Nanoporous Aramid Nanofiber Separators for Non-Aqueous Redox Flow Batteries

Abstract

Redox flow batteries (RFBs) possess a unique combination of attractive attributes including decoupled power and energy storage capacities, low cost, and high efficiencies, and are promising for large-scale energy storage. A significant challenge in the development of high energy density, non-aqueous systems is the lack of selective membrane/separator materials. This paper describes a novel nanoporous separator based on aramid nanofibers (ANF) produced using a spin-coating, layer-by-layer technique. The multilayer structure yields 5 nm pores, enabling nanofiltration and high selectivities, in terms of the transport of species with differing sizes.
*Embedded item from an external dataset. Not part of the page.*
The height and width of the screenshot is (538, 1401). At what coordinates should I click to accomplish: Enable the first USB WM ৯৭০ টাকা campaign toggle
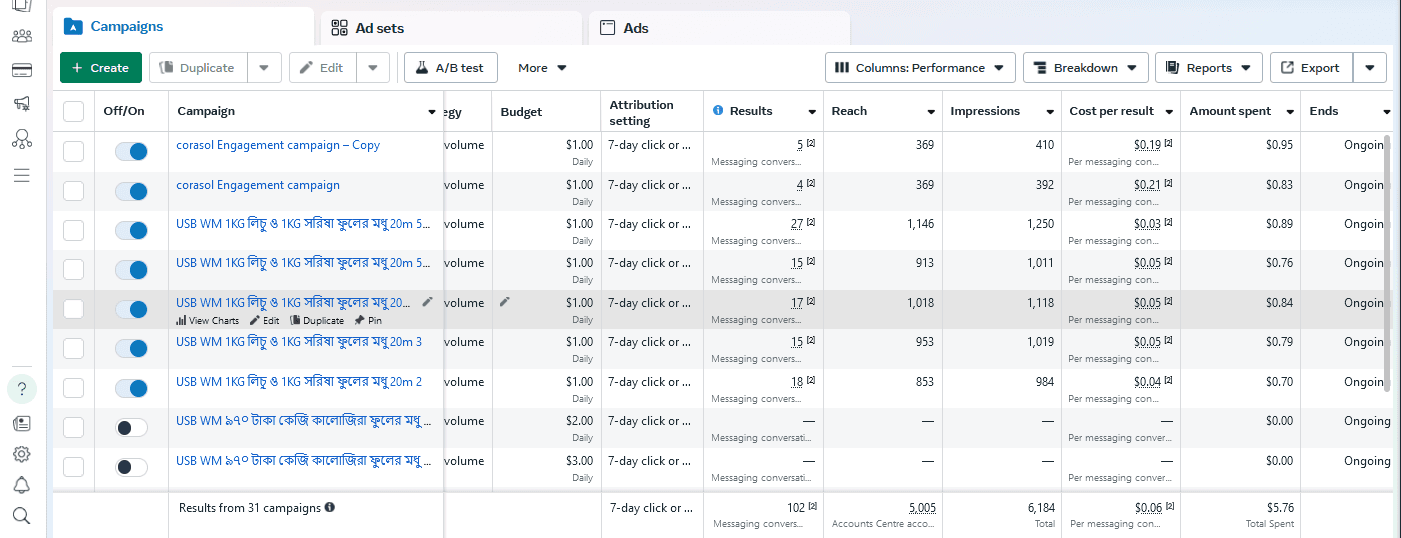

Vanadium acetylacetonate (V(acac)3), a candidate for non-aqueous RFB electrolytes, was used as the model active species. It’s permeability through the ANF separator was an order of magnitude lower than that for Celgard 2325, a commercial separator while the support conductivities were comparable. The combined effect resulted in a doubling of the coulombic and energy efficiencies for cells using V(acac)3 based electrolytes. For asymmetric cells with solutions of V(acac)3 as the negative electrolyte and ferrocene as the positive electrolyte, a 60% improvement in coulombic efficiency was achieved using the ANF separator over Celgard. The results demonstrate the feasibility of using ANF separators for symmetric and asymmetric non-aqueous RFBs and encourages further development.